Rewrite the entries from the line with "Task: Open Logitech" to the line with "Action: pos(283,40)" with "properties" changed to "settings" and all else unchanged. Return only those lines, without the pictures.

→ Dataset entries:
========================================================================

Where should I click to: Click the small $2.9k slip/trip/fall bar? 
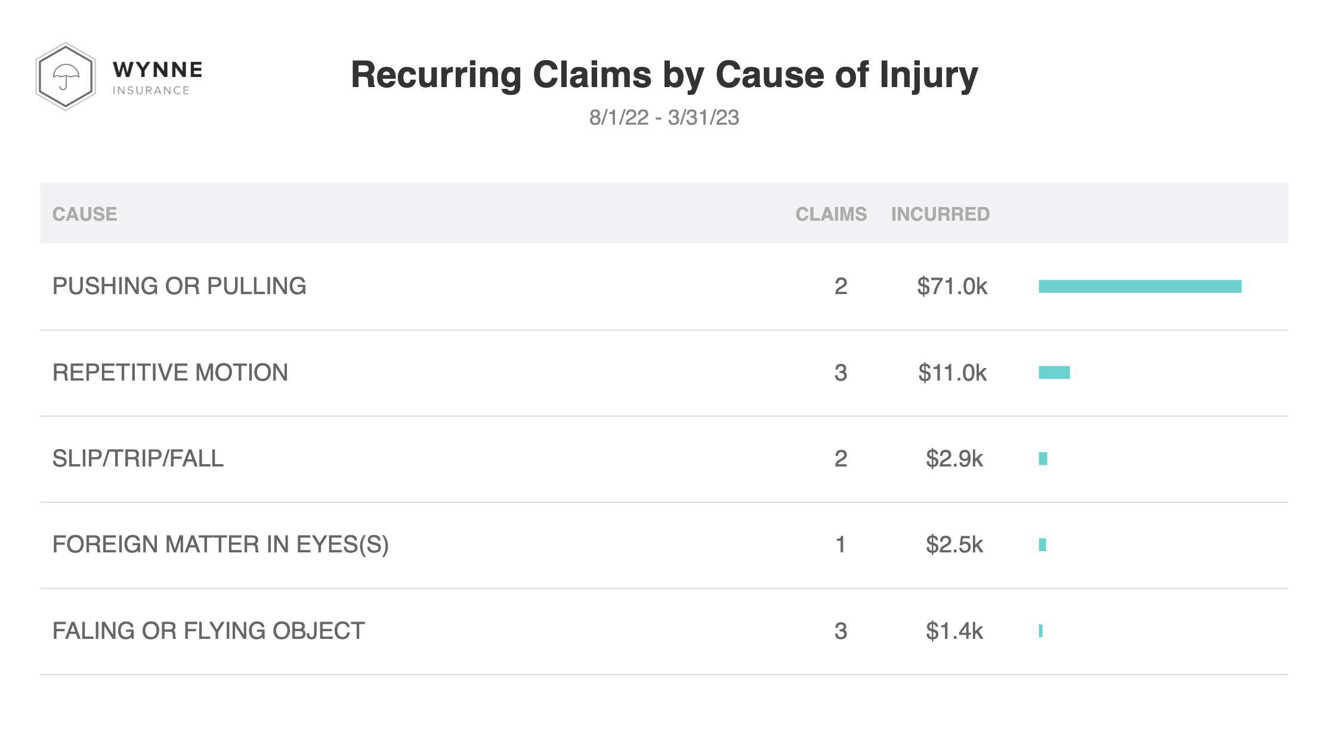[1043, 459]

========================================================================

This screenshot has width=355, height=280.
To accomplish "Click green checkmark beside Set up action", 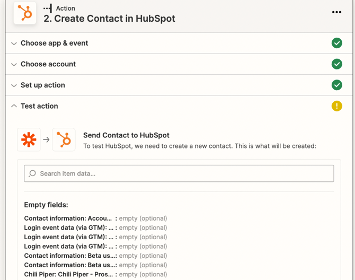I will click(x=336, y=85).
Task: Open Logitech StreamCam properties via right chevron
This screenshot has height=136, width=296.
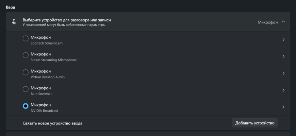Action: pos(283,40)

========================================================================

→ Result:
Task: Open Logitech StreamCam settings via right chevron
This screenshot has height=136, width=296.
Action: pos(283,40)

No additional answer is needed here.